Kim氏によると、2012年から2022年の期間で全国的な心臓移植人口は顕著に増加しています。この期間中、黒人(19.7%から27%)、ヒスパニック(7.9%から11.2%)の人口、および18〜34歳(10.9%から12.5%)と65歳以上(17.8%から20.3%)の年齢層で心臓移植率が増加しました。しかし、女性の心臓移植率は27.7%から26.9%と変化がなかったことが、この研究のきっかけとなりました。Kim氏は、歴史的に男女間の違いが「医療におけるテーマ」であったと述べ、この原因を調査する必要性を感じました。

研究方法

本研究は、2012年から2024年にかけて大規模な都市部のコミュニティセンターで心臓移植を受けた患者を対象としたレトロスペクティブ分析です。研究者らは、レシピエントの年齢、性別、BMI、人種、入院期間、虚血時間リスクカテゴリー、United Network for Organ Sharing (UNOS) の配分システム、移植後の体外式膜型人工肺(ECMO)使用など、多くの変数を調整しました。主要評価項目は生存率、入院期間、および再入院率でした。

主要な研究結果

  • 心臓移植を受けた285人の患者のうち、72%が男性でした。
  • 移植後、女性は1年(92.2% vs 89.3%)および2年(90% vs 83.9%)の両方で男性よりも良好な転帰を示しました。
  • 男性は死亡率が高い傾向にありました(ハザード比1.89; 95% CI, 0.88-4.04)。
  • 研究者らによると、これらの結果は過去の報告や全国的な傾向とある程度一致していますが、このセンターの女性の移植後生存率は全国データよりも高いと指摘しています。

専門家の見解と考察

Columbia University Irving Medical CenterのErsilia M. DeFilippis医師は、女性が高度な治療に紹介されることが少なく、しばしば病気の進行した段階で評価を受けることが多いと述べています。DeFilippis医師は、この研究で女性に見られた良好な転帰は、女性が移植リストに載るために「より高い基準」で選別されている可能性(セレクションバイアス)を反映しているかもしれないと示唆しました。

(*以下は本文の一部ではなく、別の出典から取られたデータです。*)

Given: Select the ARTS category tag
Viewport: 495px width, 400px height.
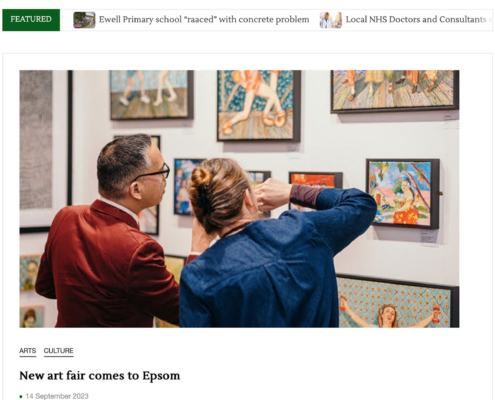Looking at the screenshot, I should [x=28, y=351].
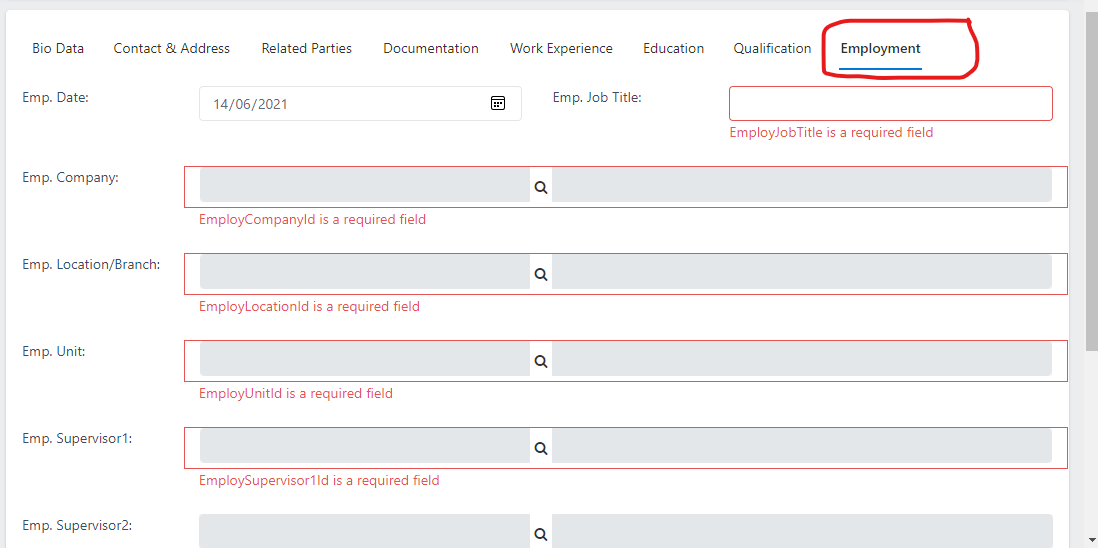Click the Emp. Unit lookup search icon
This screenshot has height=548, width=1098.
coord(541,361)
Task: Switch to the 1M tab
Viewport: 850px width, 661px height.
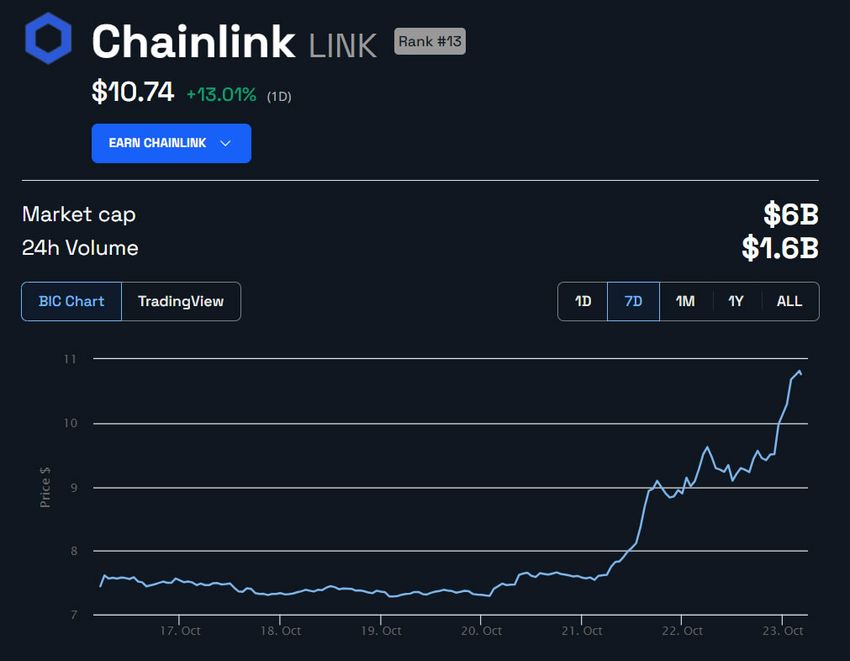Action: coord(685,301)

DeFilippis医師は、本研究の限界として以下の点を指摘しました。

  • 単一施設研究であること。
  • 入院期間や再入院率が評価されたものの、報告されていないこと。
  • 死亡率だけでなく、自宅での時間や生活の質も重要な転帰であること。
  • 女性は男性よりも感作されている可能性が高く、移植後に抗体媒介性拒絶反応のリスクが高いが、拒絶反応、入院、感染症などの他の転帰が男女間で比較されていないこと。

DeFilippis医師は、心臓専門医に対し、「高度心不全専門医への紹介が、性別特有の転帰を改善するための第一歩であることを忘れてはならない」と強調しました。

Kim氏は、今後の研究で、医療システムや紹介におけるリスクや格差の具体的な違い、例えば男性患者がより早く紹介されているかなどを調査したいと述べています。